Democrats say contacts by former Enron CEO Kenneth Lay and other top company officials underscore a too-cozy relationship between the Bush administration and the energy industry.
But Democrats haven't complained about efforts by Thomas J. Usher, chairman of USX Corp., the parent of U.S. Steel, to get government help for his troubled industry.
Usher and other industry officials are seeking high tariffs to protect American steel from imports, an issue now before Bush. Usher also wants the government to assume the roughly $12 billion cost of health and pension benefits for retirees of three companies whose assets U.S. Steel is trying to buy.
The three companies -- Bethlehem Steel Corp., National Steel Corp. and Wheeling-Pittsburgh Corp., -- have filed for Chapter 11 bankruptcy protection, the same route taken by Enron.
The consolidation could turn U.S. Steel into ''a growth-oriented, world-competitive steel company with a global reach,'' Usher says.

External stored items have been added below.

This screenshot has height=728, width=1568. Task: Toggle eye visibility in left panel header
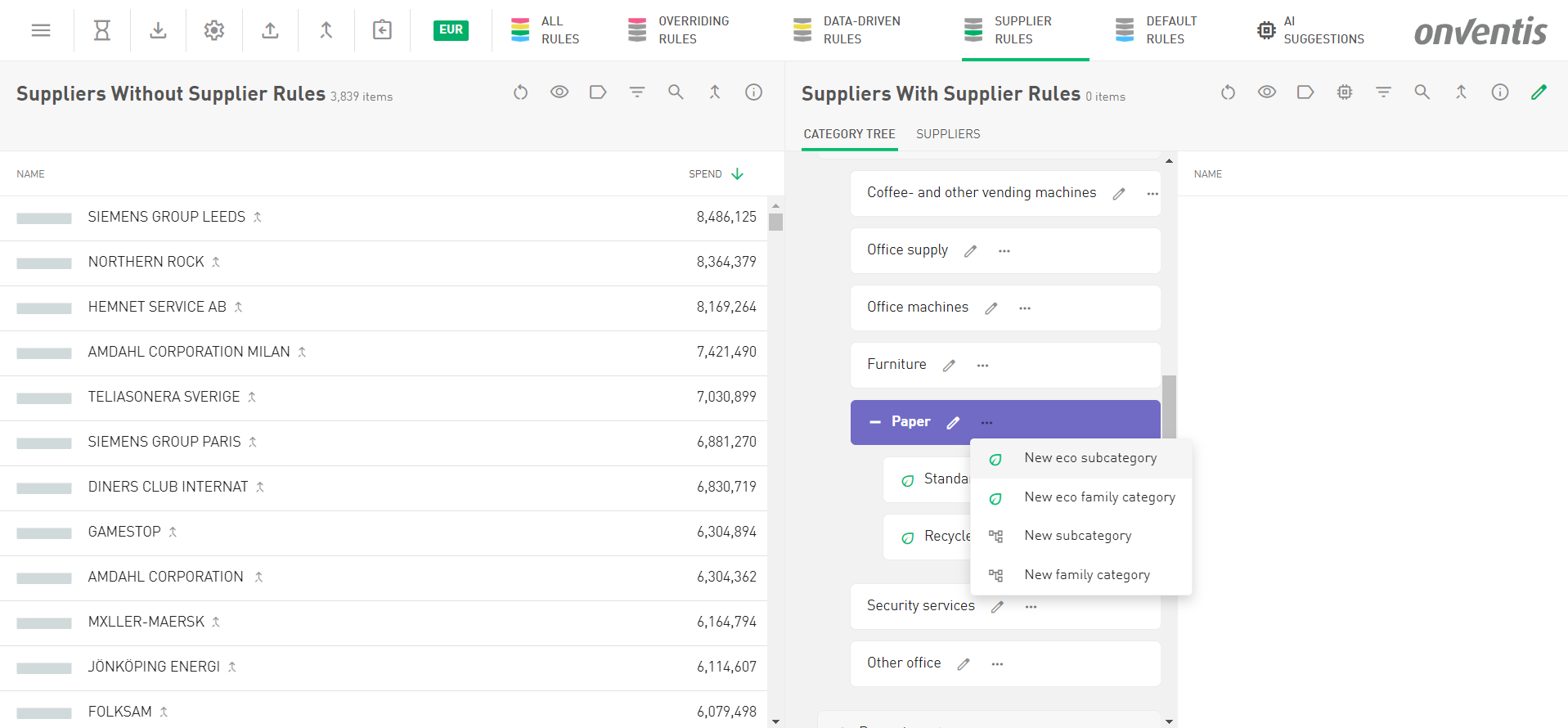(559, 92)
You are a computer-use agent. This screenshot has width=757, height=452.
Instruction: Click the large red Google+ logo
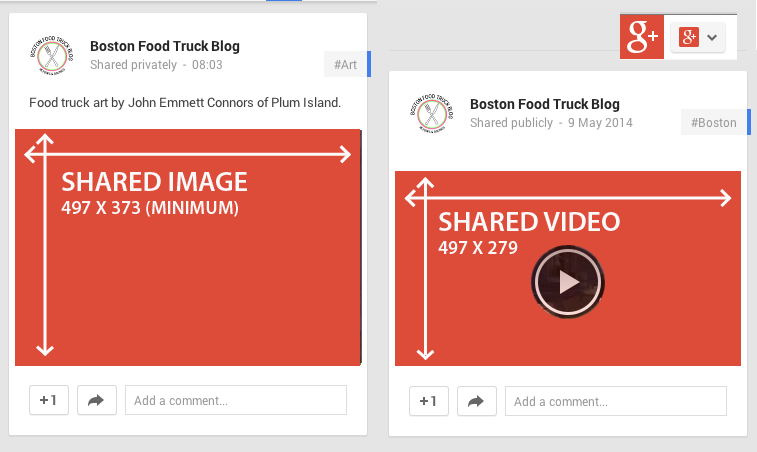641,38
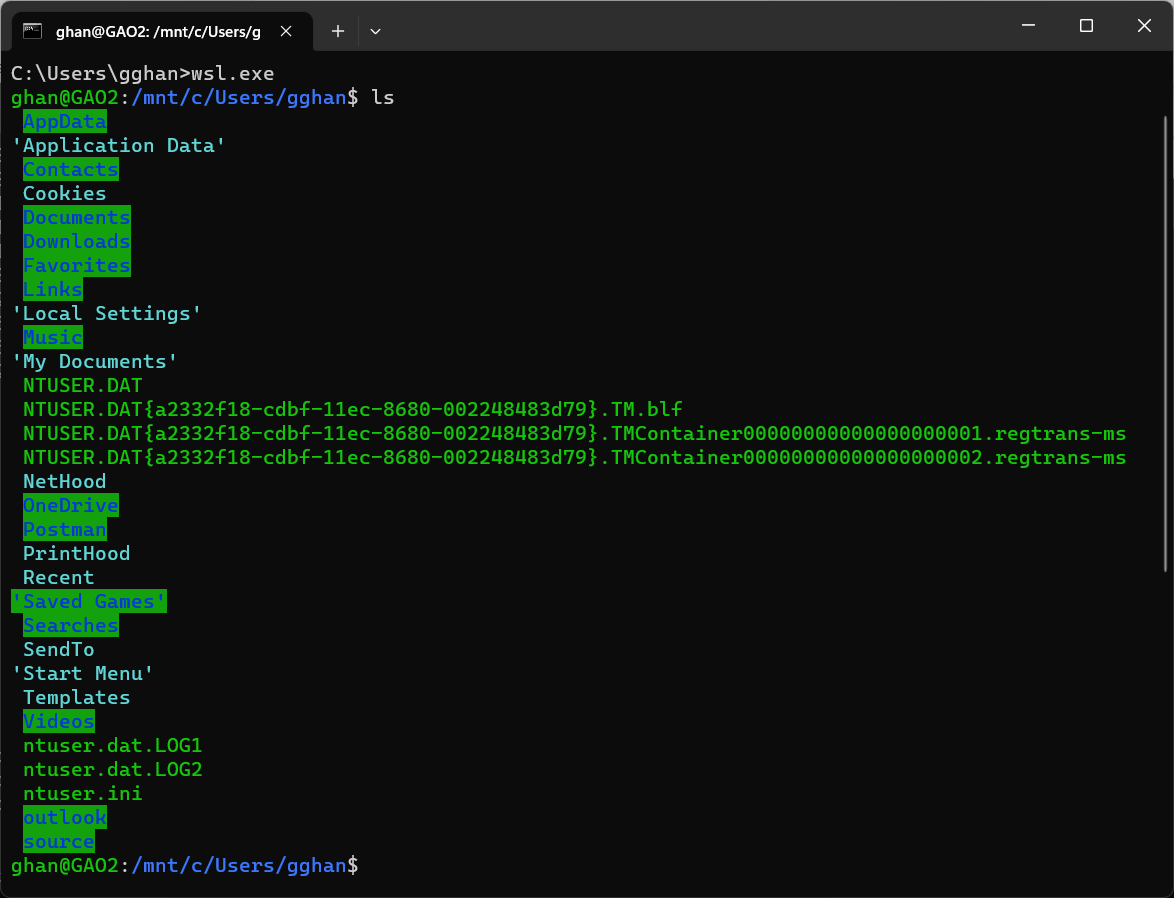Screen dimensions: 1174x898
Task: Open the new tab dropdown chevron
Action: pyautogui.click(x=375, y=31)
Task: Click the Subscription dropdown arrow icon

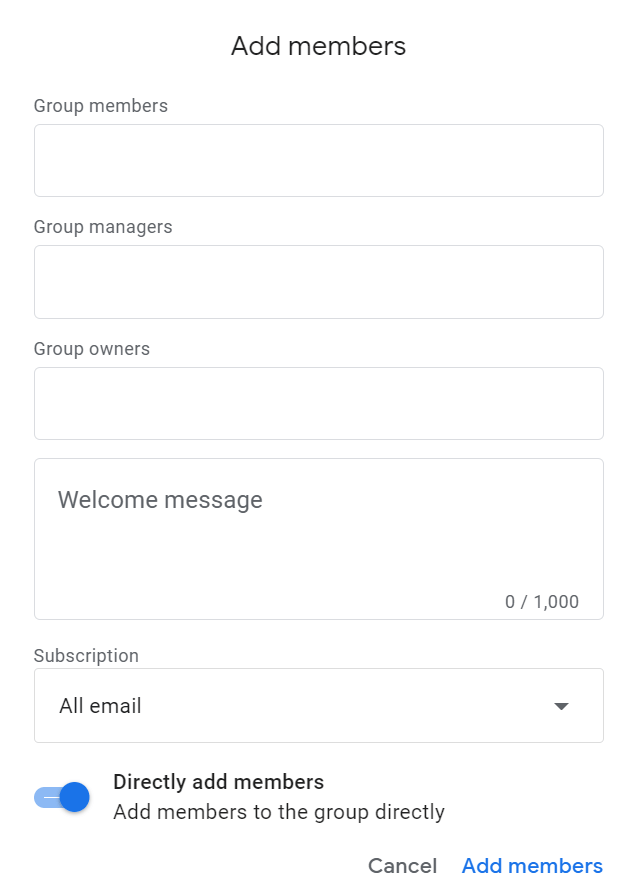Action: tap(561, 706)
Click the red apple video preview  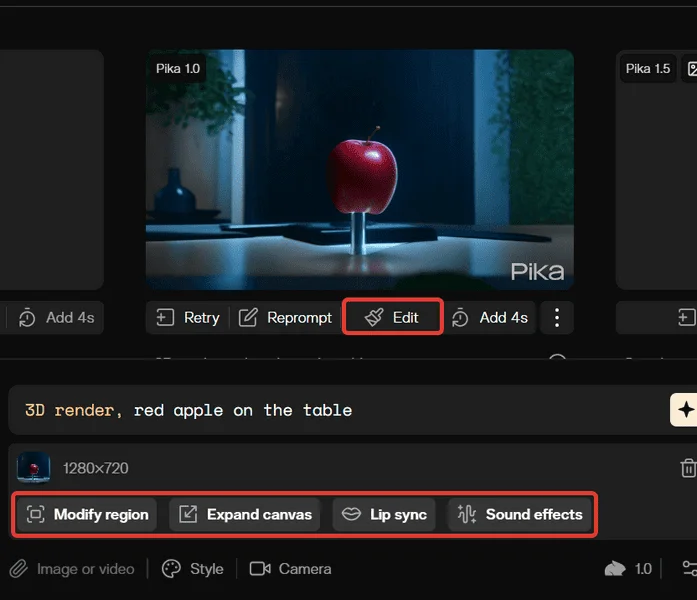(x=360, y=170)
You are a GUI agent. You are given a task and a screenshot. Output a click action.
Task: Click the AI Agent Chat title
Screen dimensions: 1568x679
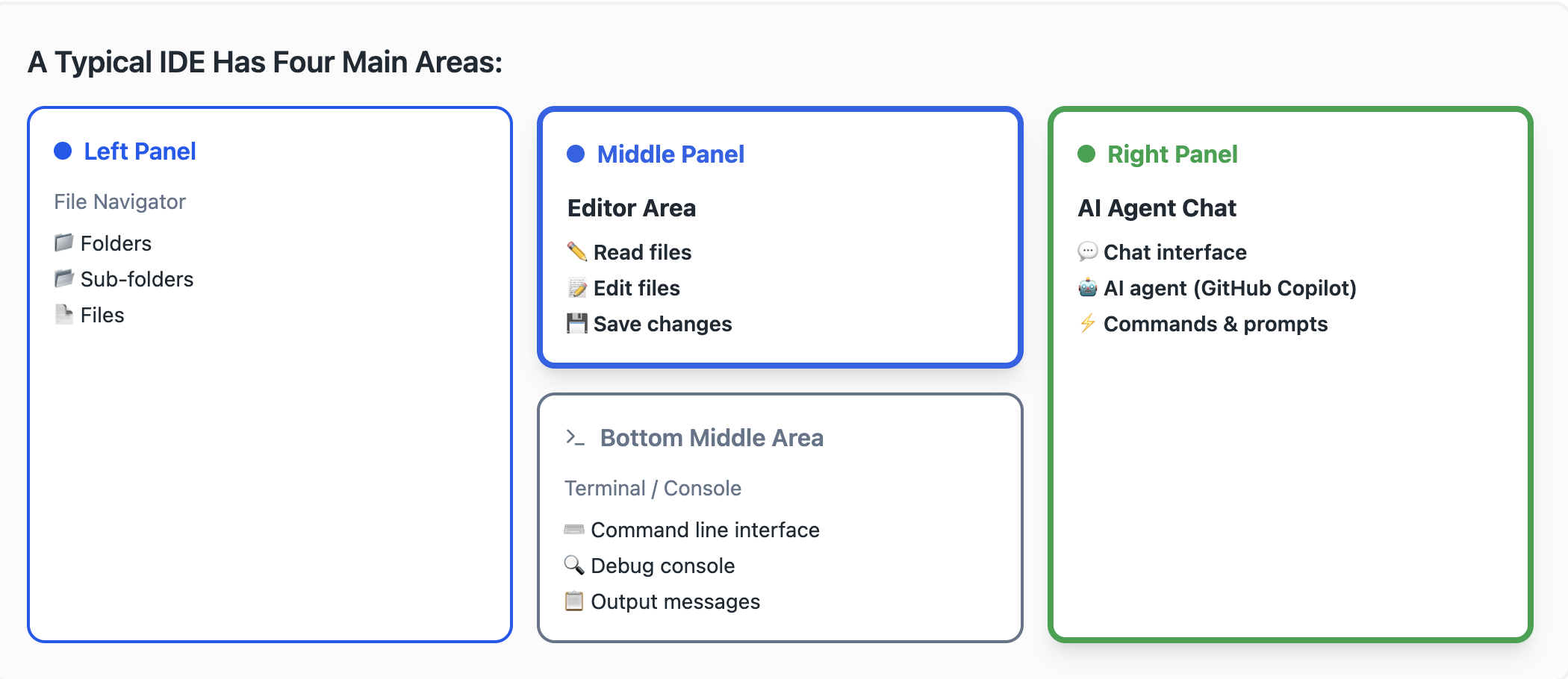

The proposal has the tentative support of the United Steelworkers' union and is backed by many lawmakers from steel-producing states. The group pushing it has hired Joe Lockhart, press secretary for the Clinton White House, as a consultant.
''I don't think there's anything per se that is improper about any company looking to Washington for help,'' Lockhart said in an interview. ''The only question is, when help is provided, is it done on the merits, or is it done because of influence?''
''Every administration goes to bat for certain companies,'' said Paul Light, director of governmental studies at the Brookings Institution. He cited work done by the Clinton administration for the entertainment industry in helping to protect movie and music copyrights.
But Enron's efforts seemed heavy handed and misdirected while U.S. Steel at least ''is working the right branch of government,'' Light said. ''There wasn't much the Bush administration could have done for Enron. Enron should have been focusing its fire on Capitol Hill, looking for a bailout.''
Congressional panels opened investigations last week into the Enron collapse and the loss of thousands of jobs and billions of retirement and investment dollars. In all, some 11 House and Senate panels have jumped in.
Most of the inquiry so far has focused on the conduct by Enron officials and their accountants, Arthur Andersen LLP, in the shredding of thousands of pages of Enron and Andersen documents.
So far, little evidence has surfaced to suggest the Bush administration did anything to help Enron. That's surely a position Bush and his top aides are trying to foster.
''My Cabinet officers said: 'No help here,''' Bush said last week when asked about Enron's contacts with Treasury Secretary Paul O'Neill and Commerce Secretary Don Evans. He complained that Enron employees and investors were kept in the dark about the company's financial woes -- and said his mother-in-law had even lost money on Enron stock.
Will U.S. steel companies find a welcome mat in Washington after Enron's chilly reception?
''There's a great deal of support for doing something, without being too specific at this point'' Senate Majority Leader Tom Daschle, D-S.D. said.
A $12 billion aid package? ''It's too early to come to a conclusion about a number,'' he said.